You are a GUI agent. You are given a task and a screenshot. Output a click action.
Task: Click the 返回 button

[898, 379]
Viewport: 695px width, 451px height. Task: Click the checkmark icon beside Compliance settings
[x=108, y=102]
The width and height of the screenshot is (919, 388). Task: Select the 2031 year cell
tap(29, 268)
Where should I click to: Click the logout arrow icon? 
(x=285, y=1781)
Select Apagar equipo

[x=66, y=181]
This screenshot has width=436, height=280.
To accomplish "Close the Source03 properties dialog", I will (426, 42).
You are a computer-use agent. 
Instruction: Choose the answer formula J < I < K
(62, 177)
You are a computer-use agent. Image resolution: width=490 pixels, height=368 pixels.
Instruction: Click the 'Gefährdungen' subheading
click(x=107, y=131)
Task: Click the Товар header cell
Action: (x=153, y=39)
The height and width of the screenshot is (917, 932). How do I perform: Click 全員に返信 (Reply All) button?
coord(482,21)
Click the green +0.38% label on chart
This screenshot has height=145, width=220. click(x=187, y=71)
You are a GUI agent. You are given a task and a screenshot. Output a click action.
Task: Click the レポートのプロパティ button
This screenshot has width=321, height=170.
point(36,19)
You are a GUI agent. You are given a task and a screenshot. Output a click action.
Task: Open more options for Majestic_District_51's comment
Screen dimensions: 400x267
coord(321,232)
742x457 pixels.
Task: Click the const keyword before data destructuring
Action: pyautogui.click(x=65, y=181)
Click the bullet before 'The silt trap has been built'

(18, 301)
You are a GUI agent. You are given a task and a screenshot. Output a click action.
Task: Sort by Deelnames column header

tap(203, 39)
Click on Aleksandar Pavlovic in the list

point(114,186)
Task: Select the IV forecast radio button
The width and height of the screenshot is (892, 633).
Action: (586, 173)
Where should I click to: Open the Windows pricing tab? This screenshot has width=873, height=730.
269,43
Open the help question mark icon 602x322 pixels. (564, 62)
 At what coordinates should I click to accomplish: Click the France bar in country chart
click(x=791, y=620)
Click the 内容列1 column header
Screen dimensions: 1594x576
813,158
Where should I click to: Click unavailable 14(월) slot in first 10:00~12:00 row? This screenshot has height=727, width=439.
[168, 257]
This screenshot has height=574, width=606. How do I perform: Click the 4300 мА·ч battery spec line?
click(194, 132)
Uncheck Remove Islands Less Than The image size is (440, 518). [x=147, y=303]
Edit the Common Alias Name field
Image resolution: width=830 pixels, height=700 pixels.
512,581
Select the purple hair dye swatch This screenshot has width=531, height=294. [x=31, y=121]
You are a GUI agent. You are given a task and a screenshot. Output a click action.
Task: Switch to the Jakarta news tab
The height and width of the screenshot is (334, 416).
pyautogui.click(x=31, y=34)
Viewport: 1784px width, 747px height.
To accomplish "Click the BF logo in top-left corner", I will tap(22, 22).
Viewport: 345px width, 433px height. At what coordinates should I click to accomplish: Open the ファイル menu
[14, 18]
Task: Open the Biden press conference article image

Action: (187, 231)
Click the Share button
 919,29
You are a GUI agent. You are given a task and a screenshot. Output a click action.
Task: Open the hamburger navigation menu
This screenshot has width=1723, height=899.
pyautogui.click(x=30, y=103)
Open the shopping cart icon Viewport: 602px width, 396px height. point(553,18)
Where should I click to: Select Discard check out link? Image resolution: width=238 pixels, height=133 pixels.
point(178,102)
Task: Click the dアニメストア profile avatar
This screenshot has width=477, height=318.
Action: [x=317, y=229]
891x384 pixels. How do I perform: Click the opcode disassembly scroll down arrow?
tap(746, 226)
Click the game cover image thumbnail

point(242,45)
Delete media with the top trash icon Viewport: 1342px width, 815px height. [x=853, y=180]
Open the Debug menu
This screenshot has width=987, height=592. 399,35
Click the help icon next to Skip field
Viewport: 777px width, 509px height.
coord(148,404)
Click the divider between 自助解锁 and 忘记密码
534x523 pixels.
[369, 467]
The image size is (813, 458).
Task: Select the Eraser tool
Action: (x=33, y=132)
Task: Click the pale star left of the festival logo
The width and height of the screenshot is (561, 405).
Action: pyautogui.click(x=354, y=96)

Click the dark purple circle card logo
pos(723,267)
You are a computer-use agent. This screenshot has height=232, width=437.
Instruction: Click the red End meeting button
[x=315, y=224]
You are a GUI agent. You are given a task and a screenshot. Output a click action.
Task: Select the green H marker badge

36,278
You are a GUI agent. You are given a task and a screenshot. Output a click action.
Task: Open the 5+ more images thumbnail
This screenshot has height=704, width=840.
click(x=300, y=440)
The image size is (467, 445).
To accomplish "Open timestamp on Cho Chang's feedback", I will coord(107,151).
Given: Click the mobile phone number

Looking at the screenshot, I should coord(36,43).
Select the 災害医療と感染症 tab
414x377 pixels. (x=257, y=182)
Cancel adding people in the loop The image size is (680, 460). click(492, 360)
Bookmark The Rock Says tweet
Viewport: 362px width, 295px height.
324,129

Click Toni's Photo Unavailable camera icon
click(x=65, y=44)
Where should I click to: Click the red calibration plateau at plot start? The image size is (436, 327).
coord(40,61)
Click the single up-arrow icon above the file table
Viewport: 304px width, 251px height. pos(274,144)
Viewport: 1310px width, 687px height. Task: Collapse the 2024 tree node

────────

Instructions to follow: The full data, repeated exactly, is the only acceptable output.

Your solution:
You are a GUI agent. You are given a task and a screenshot. Output a click action.
Task: Click the 返回 button

[898, 379]
Viewport: 695px width, 451px height. Task: Click the checkmark icon beside Compliance settings
[x=108, y=102]
The width and height of the screenshot is (919, 388). Task: Select the 2031 year cell
tap(29, 268)
Where should I click to: Click the logout arrow icon? 
(x=285, y=1781)
Select Apagar equipo

[x=66, y=181]
This screenshot has width=436, height=280.
To accomplish "Close the Source03 properties dialog", I will (426, 42).
You are a computer-use agent. 
Instruction: Choose the answer formula J < I < K
(62, 177)
You are a computer-use agent. Image resolution: width=490 pixels, height=368 pixels.
Instruction: Click the 'Gefährdungen' subheading
click(x=107, y=131)
Task: Click the Товар header cell
Action: (x=153, y=39)
The height and width of the screenshot is (917, 932). How do I perform: Click 全員に返信 (Reply All) button?
coord(482,21)
Click the green +0.38% label on chart
This screenshot has height=145, width=220. click(x=187, y=71)
You are a GUI agent. You are given a task and a screenshot. Output a click action.
Task: Click the レポートのプロパティ button
This screenshot has width=321, height=170.
point(36,19)
You are a GUI agent. You are given a task and a screenshot. Output a click action.
Task: Open more options for Majestic_District_51's comment
Screen dimensions: 400x267
coord(321,232)
742x457 pixels.
Task: Click the const keyword before data destructuring
Action: pyautogui.click(x=65, y=181)
Click the bullet before 'The silt trap has been built'

(18, 301)
You are a GUI agent. You are given a task and a screenshot. Output a click action.
Task: Sort by Deelnames column header

tap(203, 39)
Click on Aleksandar Pavlovic in the list

point(114,186)
Task: Select the IV forecast radio button
The width and height of the screenshot is (892, 633).
Action: (586, 173)
Where should I click to: Open the Windows pricing tab? This screenshot has width=873, height=730.
269,43
Open the help question mark icon 602x322 pixels. (564, 62)
 At what coordinates should I click to accomplish: Click the France bar in country chart
click(x=791, y=620)
Click the 内容列1 column header
Screen dimensions: 1594x576
813,158
Where should I click to: Click unavailable 14(월) slot in first 10:00~12:00 row? This screenshot has height=727, width=439.
[168, 257]
This screenshot has height=574, width=606. How do I perform: Click the 4300 мА·ч battery spec line?
click(194, 132)
Uncheck Remove Islands Less Than The image size is (440, 518). [x=147, y=303]
Edit the Common Alias Name field
Image resolution: width=830 pixels, height=700 pixels.
512,581
Select the purple hair dye swatch This screenshot has width=531, height=294. [x=31, y=121]
You are a GUI agent. You are given a task and a screenshot. Output a click action.
Task: Switch to the Jakarta news tab
The height and width of the screenshot is (334, 416).
pyautogui.click(x=31, y=34)
Viewport: 1784px width, 747px height.
To accomplish "Click the BF logo in top-left corner", I will tap(22, 22).
Viewport: 345px width, 433px height. At what coordinates should I click to accomplish: Open the ファイル menu
[14, 18]
Task: Open the Biden press conference article image

Action: (187, 231)
Click the Share button
 919,29
You are a GUI agent. You are given a task and a screenshot. Output a click action.
Task: Open the hamburger navigation menu
This screenshot has width=1723, height=899.
pyautogui.click(x=30, y=103)
Open the shopping cart icon Viewport: 602px width, 396px height. point(553,18)
Where should I click to: Select Discard check out link? Image resolution: width=238 pixels, height=133 pixels.
point(178,102)
Task: Click the dアニメストア profile avatar
This screenshot has width=477, height=318.
Action: [x=317, y=229]
891x384 pixels. How do I perform: Click the opcode disassembly scroll down arrow?
tap(746, 226)
Click the game cover image thumbnail

point(242,45)
Delete media with the top trash icon Viewport: 1342px width, 815px height. [x=853, y=180]
Open the Debug menu
This screenshot has width=987, height=592. 399,35
Click the help icon next to Skip field
Viewport: 777px width, 509px height.
coord(148,404)
Click the divider between 自助解锁 and 忘记密码
534x523 pixels.
[369, 467]
The image size is (813, 458).
Task: Select the Eraser tool
Action: (x=33, y=132)
Task: Click the pale star left of the festival logo
The width and height of the screenshot is (561, 405).
Action: pyautogui.click(x=354, y=96)

Click the dark purple circle card logo
pos(723,267)
You are a computer-use agent. This screenshot has height=232, width=437.
Instruction: Click the red End meeting button
[x=315, y=224]
You are a GUI agent. You are given a task and a screenshot. Output a click action.
Task: Select the green H marker badge

36,278
You are a GUI agent. You are given a task and a screenshot. Output a click action.
Task: Open the 5+ more images thumbnail
This screenshot has height=704, width=840.
click(x=300, y=440)
The image size is (467, 445).
To accomplish "Open timestamp on Cho Chang's feedback", I will coord(107,151).
Given: Click the mobile phone number

Looking at the screenshot, I should coord(36,43).
Select the 災害医療と感染症 tab
414x377 pixels. (x=257, y=182)
Cancel adding people in the loop The image size is (680, 460). click(492, 360)
Bookmark The Rock Says tweet
Viewport: 362px width, 295px height.
324,129

Click Toni's Photo Unavailable camera icon
click(x=65, y=44)
Where should I click to: Click the red calibration plateau at plot start? The image size is (436, 327).
coord(40,61)
Click the single up-arrow icon above the file table
Viewport: 304px width, 251px height. pos(274,144)
Viewport: 1310px width, 687px height. Task: Collapse the 2024 tree node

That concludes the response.